Find your comfort zone and stay in it

When talking about risk assessment on wilderness canoe trips, I often use driving as an analogy. Most parents who drive a car don’t consider it an irresponsible risk to drive with their child in a car seat. This is because the driving they are doing is well within their comfort zone. A parent who is as comfortable in class 2 whitewater as they are driving on the highway is not exposing their children to any more risk on the river than in the car.

There are times to venture outside of your comfort zone; that is how we learn. A trip with young children is not that time. For some parents, this may mean starting with car camping and flatwater day trips. For others, it may mean a weekend canoe trip. And for some, it may mean a week-long trip with class 1 and 2 whitewater.

How young is too young?

This all depends on your level of comfort and confidence. In fact, in some ways, a 6-month-old may present fewer challenges than a 12-month-old who has recently become an expert crawler and explores new objects by putting them in their mouth!

Young children are likely to need a dedicated adult to supervise them in the canoe – this means the bow paddler may not be paddling, so the stern paddler needs to be confident navigating the rapids solo. For younger children, an unintended swim should be considered outside the level of acceptable risk.

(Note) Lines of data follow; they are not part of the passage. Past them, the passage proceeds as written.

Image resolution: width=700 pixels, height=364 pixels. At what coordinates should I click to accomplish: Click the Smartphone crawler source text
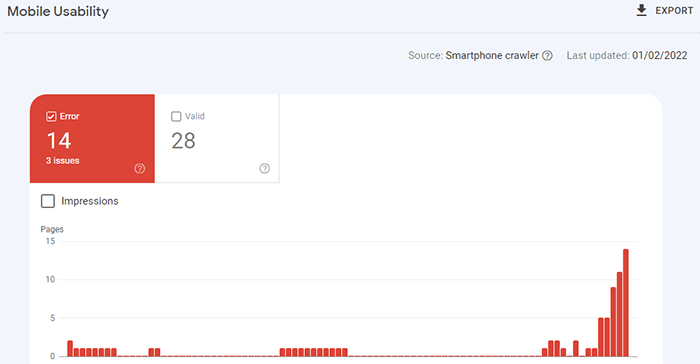492,55
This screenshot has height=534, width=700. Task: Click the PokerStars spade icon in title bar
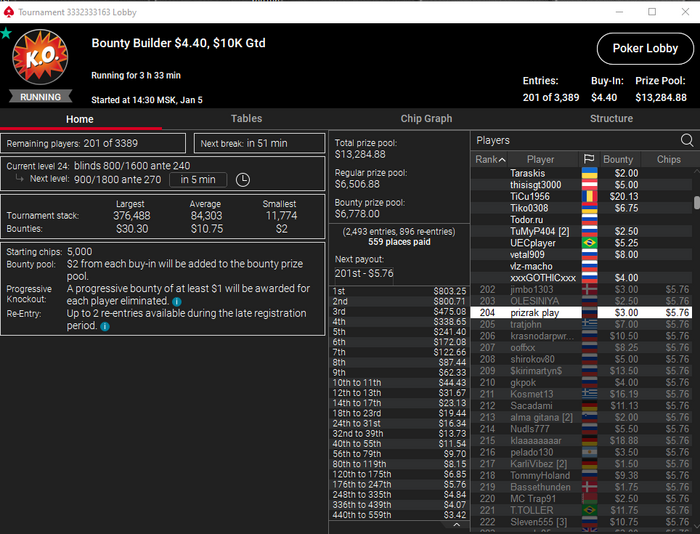coord(8,12)
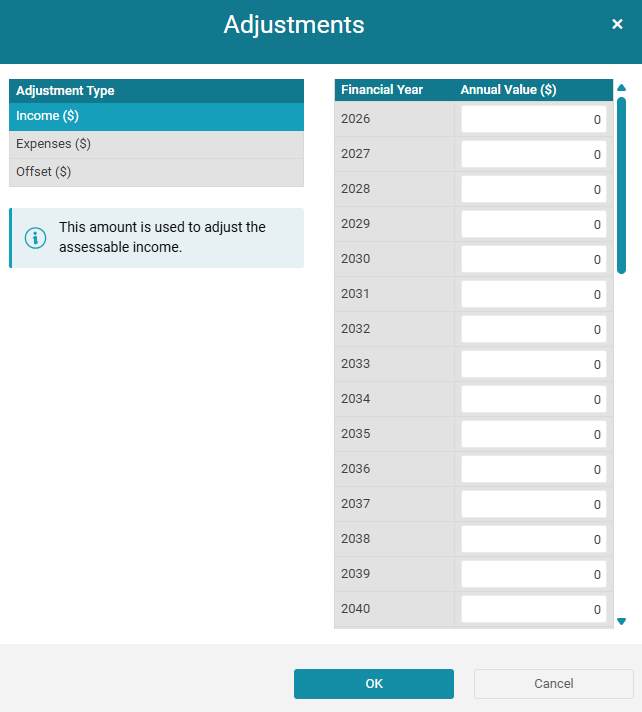Focus the 2029 annual value input

[x=533, y=225]
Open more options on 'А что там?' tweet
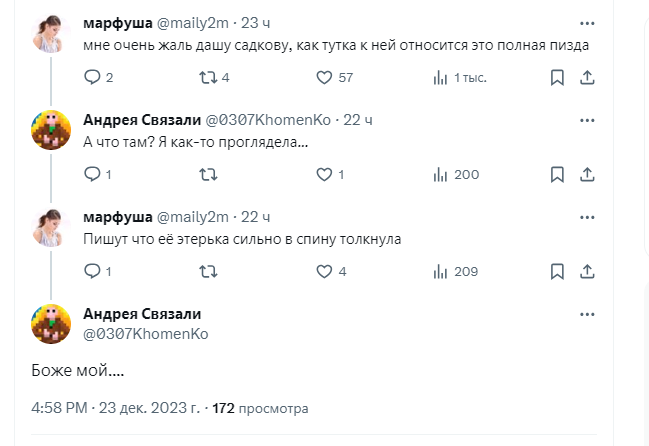The height and width of the screenshot is (446, 649). pos(587,119)
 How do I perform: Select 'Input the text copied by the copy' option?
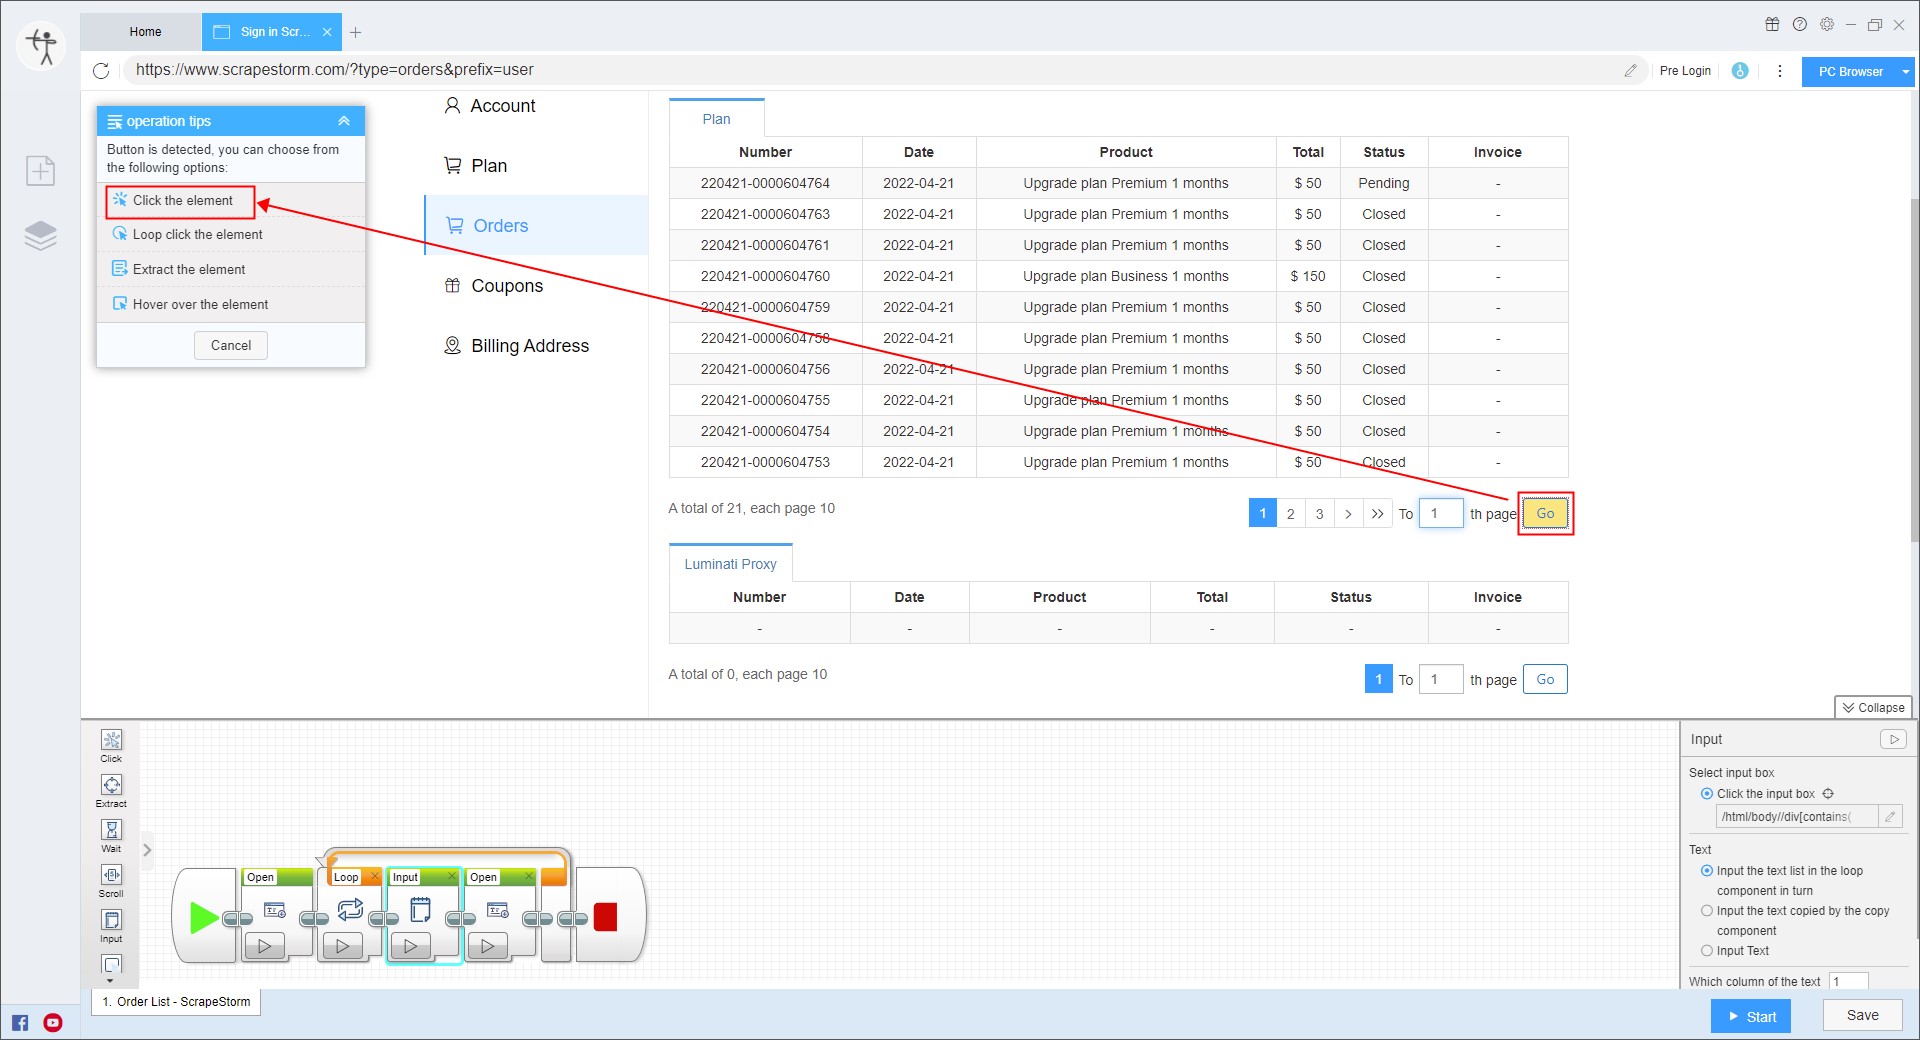click(x=1707, y=911)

You should be as confident paddling the rapid successfully as you are navigating a sidewalk without falling. At a certain point, children may be ready to paddle rapids in which a swim is a possibility. Rather than pinpointing an appropriate age, this decision should depend on the child’s confidence and competence swimming in moving water. Build towards this by swimming for fun in eddies and safe sections of current.

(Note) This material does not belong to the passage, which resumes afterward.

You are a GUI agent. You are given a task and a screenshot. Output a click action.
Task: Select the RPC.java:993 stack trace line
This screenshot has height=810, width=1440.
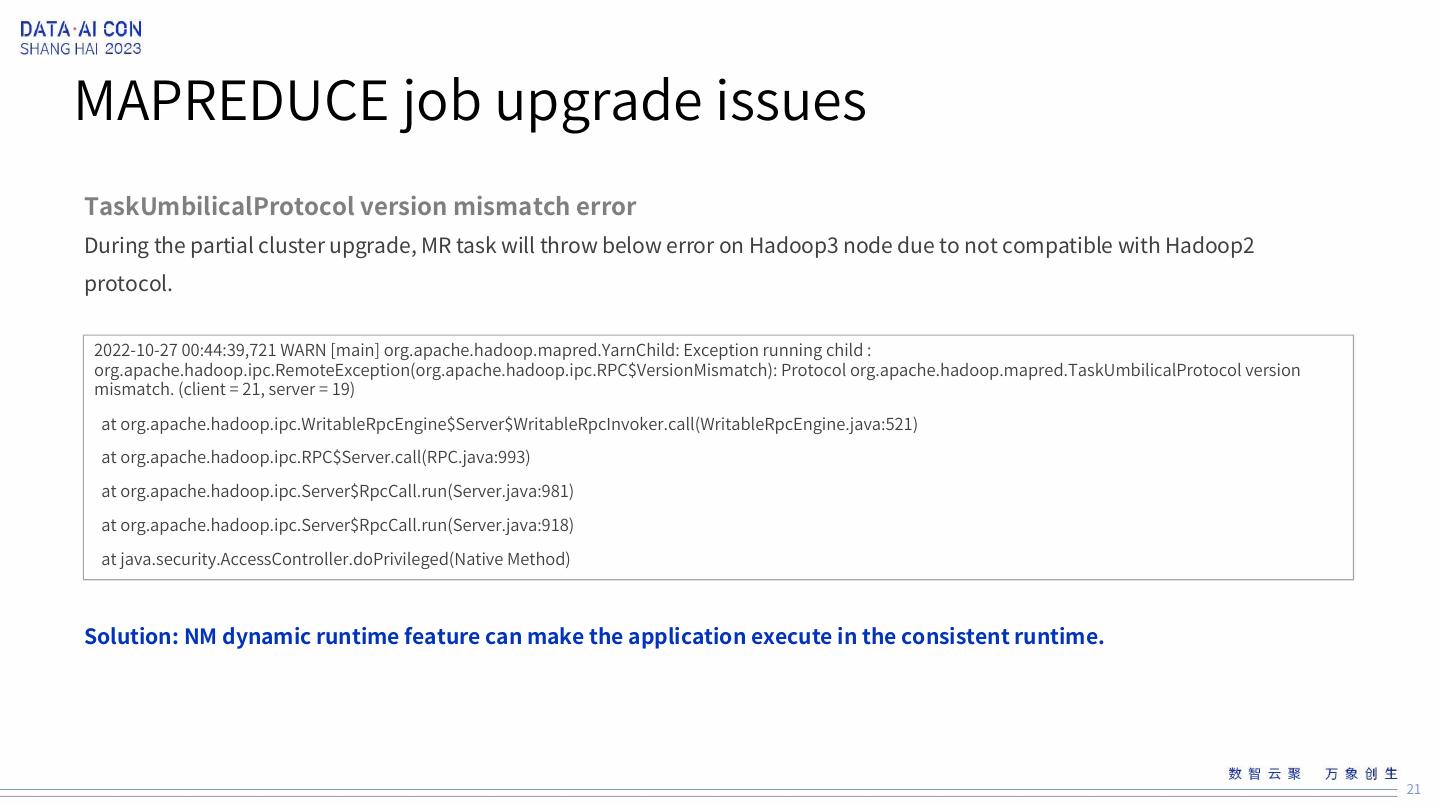click(x=315, y=457)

Developing comfort on the water

Many parents are enthusiastic about paddling whitewater with their children, but don’t yet have the necessary skill-set. There are a few different options for increasing comfort and confidence before hitting the water:

  • Take a whitewater rescue course and a wilderness first aid course, especially if going without a guide
  • Take a whitewater paddling course. Depending on the age of your kids, they may be able to participate too.
  • Sign up for a guided trip or hire a guide. Some companies offer trips specifically for families, and many will send guides out on a private trip. A guided trip can build confidence and comfort towards an unguided trip in the future.
  • Do a trip with friends. Whether it’s another family, or friends without kids, you can support each other on and off the water. Increasing the adult to child ratio can make a big difference.

Dos and don’ts for happy kids

Do:

  • Bring lots of snacks, and keep them within reach in the boat.
  • Include children in the “work” of the trip, as well as the play: give them a paddle, a small pack to carry, and their own flashlight.
  • Limit travel time. Around 4 hours on the water per day is plenty for younger children, and leaves lots of time to play at the campsite. To ensure short days, plan layover days into the trip, and identify alternative routes or exit points.
  • Bring fun activities for in the boat (and on shore). A toy on a string can be a great choice for in the boat. Other ideas:
    • Fishing rods
    • Arts and crafts supplies
    • Books
    • Kites
    • Cards
    • A ball or other sports equipment
    • Guitar or other instruments
  • Get out and scout, and know your options:
    • Portage or line around the rapid; choose a river with established portage trails, and shorter rapids
    • Portage gear to run the rapid with empty boats
    • Run the rapid without the children; have them watch from shore with an adult
  • Plan simple meals, and do as much prep in advance as possible. Spend less time cooking, and more time playing and exploring with your kids.

Don’t

  • Don’t ever, EVER attach kids to the boat, or to any kind of car seat or stroller in the boat.
  • Don’t push limits with cold weather or cold water. Kids get cold much more easily than adults, and it can be hard to find good outdoors gear for small children.
  • Don’t push children far outside their comfort zones. A gentle introduction is essential to inspiring in your kids a love of canoe tripping.